* WORK TO BE COMPLETED:
Please repeat the lines from the one containing "Task: Tap the battery indicator icon" through the one containing "Screen dimensions: 952x1232", both included, with nothing changed.

* TASK MATERIAL:
● ● ● ● ● ● ●
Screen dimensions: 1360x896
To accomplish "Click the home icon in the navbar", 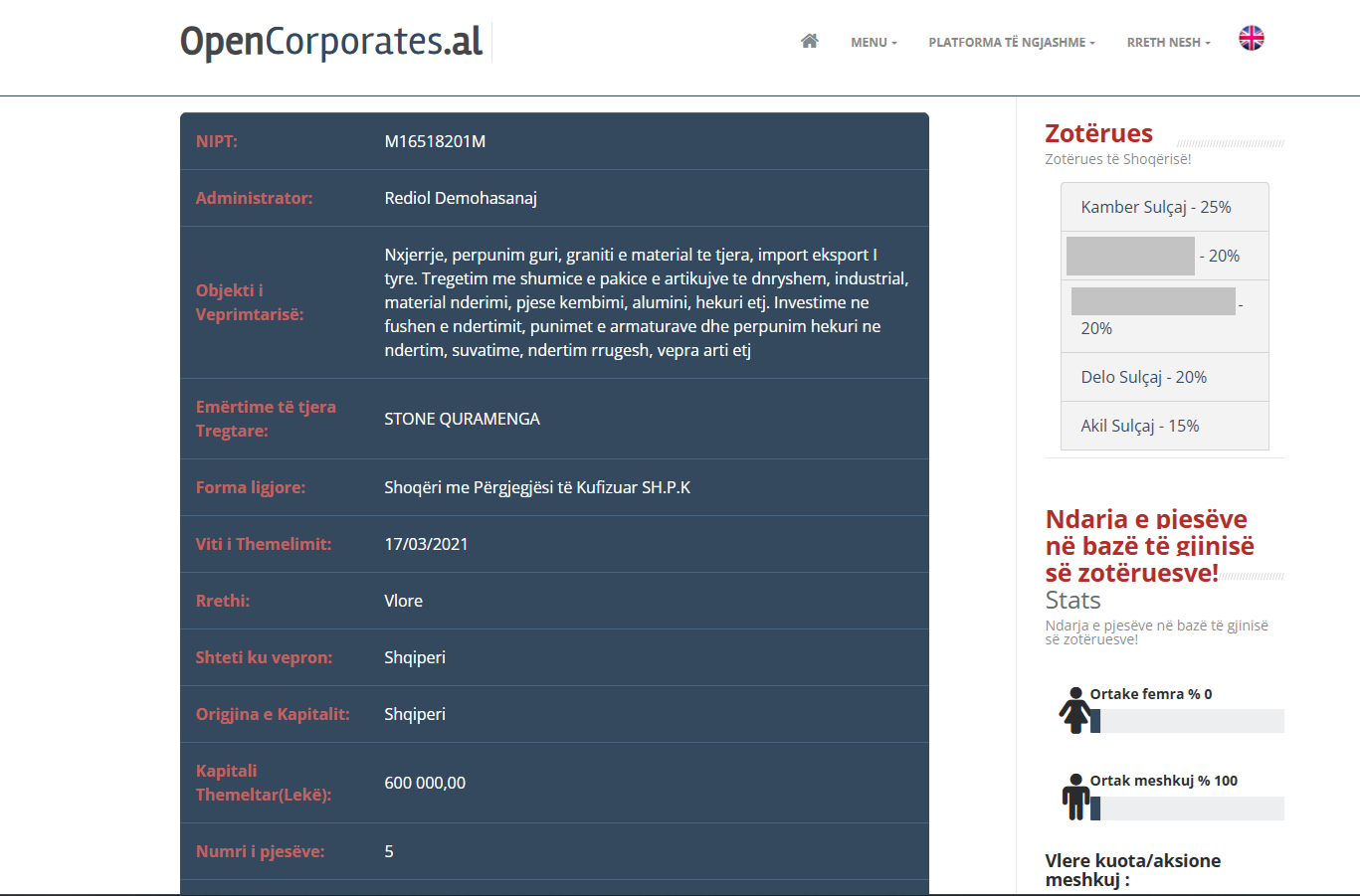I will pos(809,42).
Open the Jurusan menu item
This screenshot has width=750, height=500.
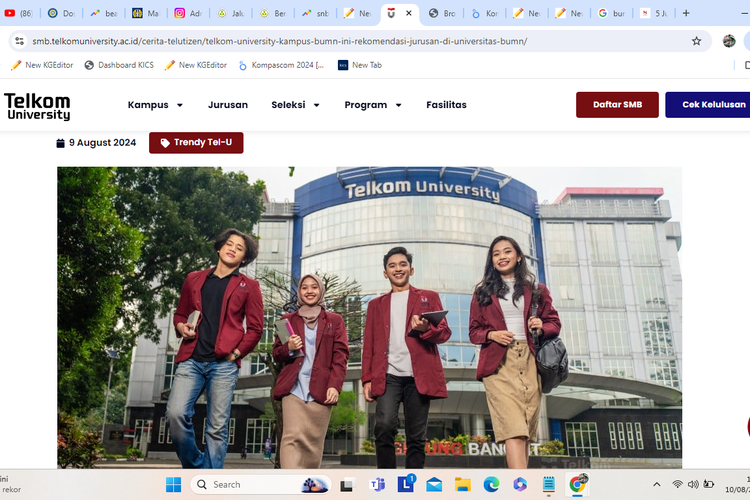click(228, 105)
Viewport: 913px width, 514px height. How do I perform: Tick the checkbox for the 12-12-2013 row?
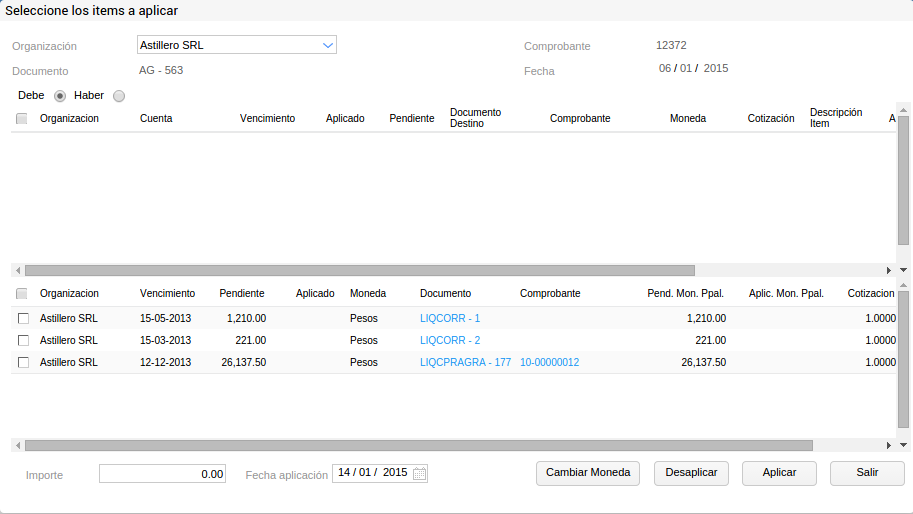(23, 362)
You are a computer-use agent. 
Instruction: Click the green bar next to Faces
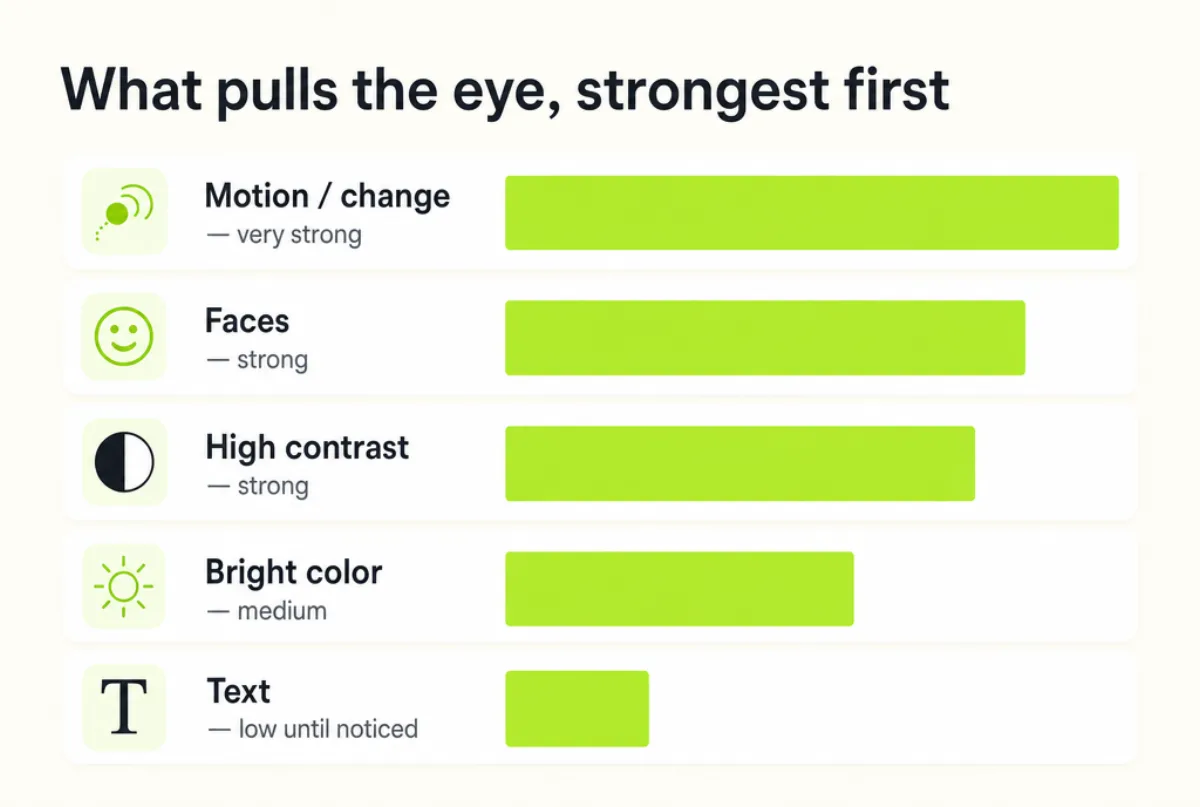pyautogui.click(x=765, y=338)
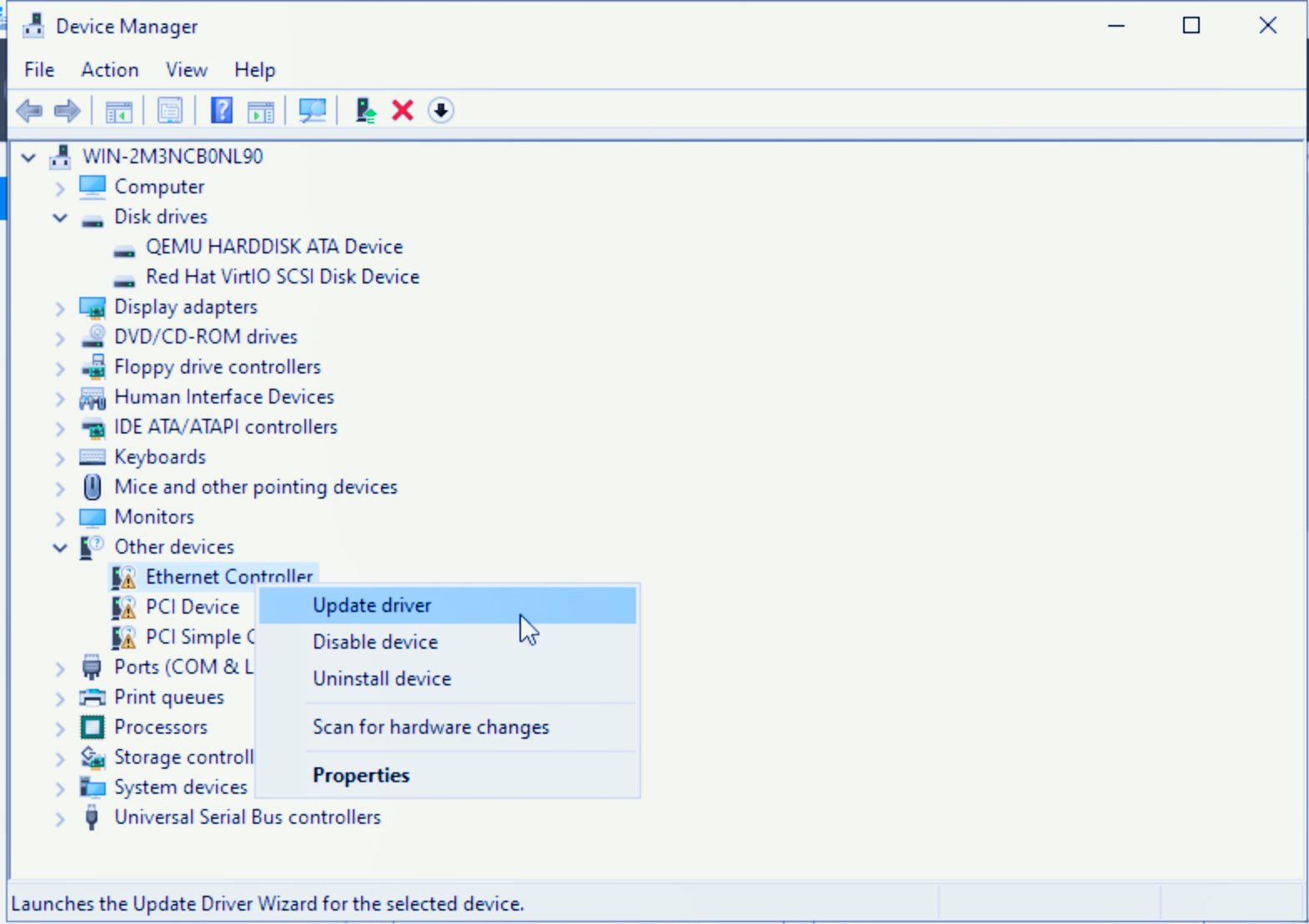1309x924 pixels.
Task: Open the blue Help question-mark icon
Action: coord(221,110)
● ● ● ● ● ● ●
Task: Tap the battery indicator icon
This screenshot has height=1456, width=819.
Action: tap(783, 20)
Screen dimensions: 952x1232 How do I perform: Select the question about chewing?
● ● ● ● ● ● ●
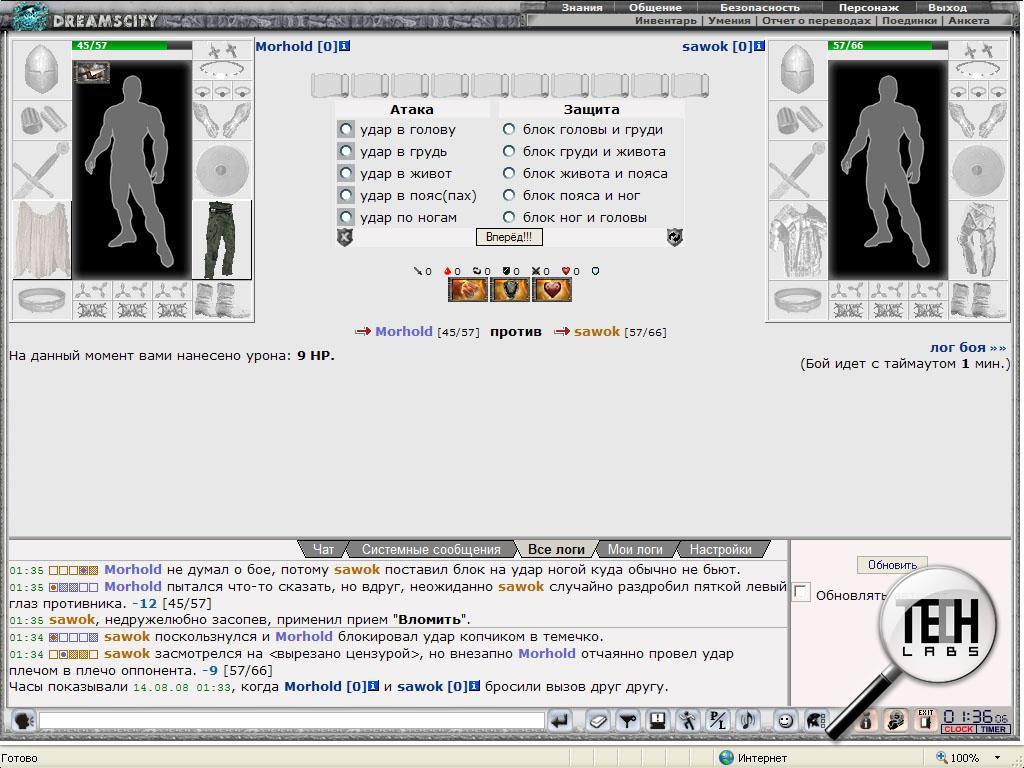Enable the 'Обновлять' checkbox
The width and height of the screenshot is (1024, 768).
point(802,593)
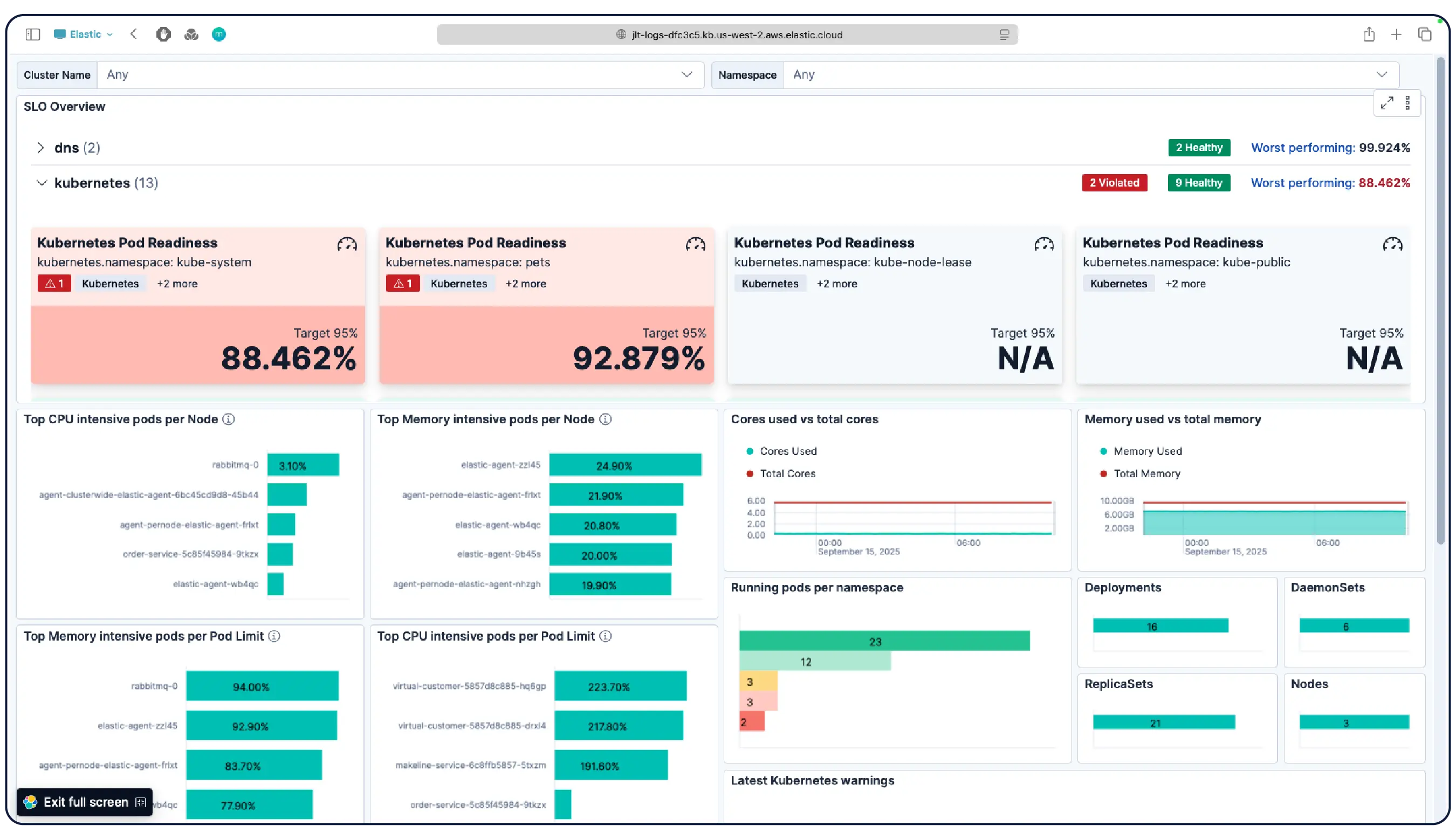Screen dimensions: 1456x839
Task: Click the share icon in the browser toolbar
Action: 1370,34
● ● ● ● ● ● ●
* FINISHED EXERCISE:
Task: Tap the battery indicator icon
This screenshot has height=1456, width=819.
Action: tap(783, 20)
Screen dimensions: 952x1232 How do I perform: Select the question about chewing?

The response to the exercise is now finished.